Dla Watry było to już 8 z rzędu spotkanie bez ligowej przegranej i czwarte kolejne zwycięstwo. Z kolei Lubań przerwał serię 5 kolejnych wygranych w lidze.
- Uważam, że wygrała piłka. Wiadomo jak Lubań gra, piłkę taką nieprzyjemną, fizycznie są też dobrze przygotowani, ale mieliśmy swój plan i sprostaliśmy zadaniu. Cieszą mnie też gole Maćka Rzadkosza. Nasza sytuacja w tabeli jest taka, że możemy sobie pozwolić na to by Ci nasi młodzi zawodnicy dostawali coraz więcej szans. I tak będzie w kolejnych meczach – przyznał trener Watry, Marcin Manelski.
- Typowy mecz walki. Zadecydowały dwie przypadkowe bramki, po przypadkowych akcjach. Gdzieś tam ta piłka dwa razy się odbiła i wpadła pod nogi zawodnika Watry. W takim meczu bardzo trudno odrobić dwie bramki straty, ale brawa dla zespołu, że do końca walczył i nie odpuszczał. To na pewno było pozytywne – ocenił trener Lubania, Grzegorz Hajnos.
Watra Białka Tatrzańska – Lubań Maniowy 2:0 (1:0)
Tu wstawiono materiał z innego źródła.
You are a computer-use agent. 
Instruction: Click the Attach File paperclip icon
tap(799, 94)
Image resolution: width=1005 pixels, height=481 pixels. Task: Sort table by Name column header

Bramki: 1:0 Rzadkosz 25, 2:0 Rzadkosz 60.
Watra: Tomasik – Kuchta, Kosturko, Zając, Kostrzewa ŻK (90 Bałos) – Kołbon (86 Leżoń), Janasik, Świerzbiński Czubin, Rzadkosz ŻK – Pazurkiewicz.
Lubań: Świerad – Rzymowski (76 Kurowski), Górecki, D. Firek (72 Gorlicki), Sarna – Pluta ŻK, Kurnyta, Jandura, Sydorczuk (73 M. Sikiora), Zagata (46 D. Antolak) – Kasperczyk.